Start of Excerpted text

Wednesday, January 9, 2008

Dublin

January 2, 2008

Bought a packet of white shirts at Marks & Spencer’s, and it feels special to crawl into a white shirt of a morning, especially after a night when no white shirts were worn.

I hiked across town New Year’s Night to the National Concert Hall to hear a concert by the National Symphony. In the lobby, the biddy factor was high, so I should have known what was coming. I bought the ticket to have something to do that night, without even asking what the program was. Predictably, the music was waltz-y, Strauss-y, very Viennese. I wonder how the Viennese managed to capture New Year’s? The music was unchallenging, frothy, amusing, and at the end I realized I’d had a good time. The conductor was an excellent showman; the soprano was a local favorite, and the tenor–one Michael Bracegirdle–was superb. I was seated almost under the stage, near enough to hit the concertmaster with a brick thrown underhand, and I could watch every detail of the soloists’ physical technique. My location made the orchestra sound stringy, and I knew the mix was off for me a little. It will be years before I need to hear Strauss–those Strausses–or Lehar again.

Ranged the darkness for a while. Found an alley for an emergency piss, like a good Irishman. I ended up at the George, which I didn’t think I would do. I met many, so it was some angel led me there. Ray was compact, handsome, maybe a little desiccated, as though he had been left out in the sun too long. He looked very gentle, but also very disillusioned by everything around him. I was interested, but I could feel his interest cooling into the default mode of polite disappointment. John with his prematurely white hair was garrulous and funny, but also a little competitive, the way educated Irish sometimes are. I said something which he thought was profound, and we spent the rest of our time together dealing with that, he alternately challenging and honoring the intelligence which I’d had–God knows–no intention of revealing. Had to refuse his offer of a bed for the night, as I had no stomach to continue fighting that fight. One slurring but quite beautiful Irishman suggested an alliance between us, but in the end he was too drunk, and all the name I have for him is “Sheeshosh.” he looked like a farmer out of a Benton painting, all sinew and shoulder. Sweet Martin was from Brasilia and makes pizza in a Dublin suburb it would cost him a hundred euros to taxi to if he missed the last bus.

End of Excerpted text
Start of Listing

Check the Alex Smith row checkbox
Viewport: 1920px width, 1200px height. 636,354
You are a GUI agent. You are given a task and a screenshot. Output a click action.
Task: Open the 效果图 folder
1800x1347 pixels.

End of Listing

- _Set of tasks_
a. Answer these questions about the Dublin diary entry, one per line:
(i) At which store were the white shirts bought?
(ii) Which orchestra played the New Year's Night concert?
(iii) What city was Martin from?
b. Please carry the Dublin diary entry forward from its last sentence.

- _Answers per task_
a.
(i) Marks & Spencer's
(ii) The National Symphony
(iii) Brasilia

b.
Then came Francisco. Francisco is from Barcelona, with the dark, fragile beauty and sculpted black hairline of Spaniards. He was twenty six, I would guess, perhaps younger, and as great as his beauty was, the beauty of his spontaneous, absolutely un-self-conscious affection was greater. Francisco was kissing me within moments. I did myself proud by not asking why, but responding one for one. His demonstrativeness might have been embarrassing in another place, or if I had very much of a capacity to be embarrassed. I couldn’t stop smiling, even laughing, with his dark head burrowing into my chest. I think he and I were playing in different theaters, but as he had little English and I no Spanish to speak of, our separate dramas could keep their uncommunicated purity. I walked him home to his hostel. He wasn’t very drunk but he was very– something– innocent?–and I was afraid for him. I’m glad I made the effort. He didn’t have a private room in the hostel, and if it didn’t bother him, it didn’t bother me, either. I have met men who were pure desire. Francisco was something else. He was pure generosity. At one point I lost consciousness– it’s melodramatic to add “wafted off in a sea of bliss,” but that was precisely the case–and when I came to he was kissing my eyelids, the cardamon-scented warmth of his body all around me. I left when Francisco fell asleep, his body buried so hard into my chest that I didn’t know how to breathe. I left because the room was beginning to fill with other guests, and I didn’t know how to make my excuses with my reason for being there asleep. In any case, bless Spain. Bless Catalonia. Bless the gold sun and the gold son of the Mediterranean.

The thought crossed my mind concerning Francisco’s choice in the bar, “Why me?” I was likely not the only one asking that. I think the answer is that he knew he was a fountain, and he needed a deep pool to contain him. He knew he was a whirlwind and he looked for the jagged coast which could endure his onslaught.

All the beggars in Ireland are frauds.

Pavel wants to send Edward the King to a theater in Prague. He asks me if I mind.

The toilet in my room flushes with warm water.

The special display at the National Library is Yeats. After coffee in a French café where you can look out on Dawson Street through a great bubble of a window, I hurried there, whimpering with greed at the not-yet-open door. It was a series of videos about his life, quite well done, along with objects such as specimens of handwriting and a trophy he won in a foot race as a schoolboy. I could not hear the poems read without weeping. There were movies of the poet, as well, which were a good thing. One assumes he moved like a heron or a phantom, but among family and friends, drinking and laughing, he was a strong natural Irishman, and that put a foundation under all. Yeats is my spiritual father. There amid the ghosts of my father I realized it was time to stop mourning and start spending the inheritance.

Crossed the street to see Hugh Leonard’s adaptation of Great Expectations at the Gate. I had planned not to like it, but in fact it was thrilling, and, as I had never read the book, the surprises were an actual surprise.

There is a terrible wind. I keep thinking of horses.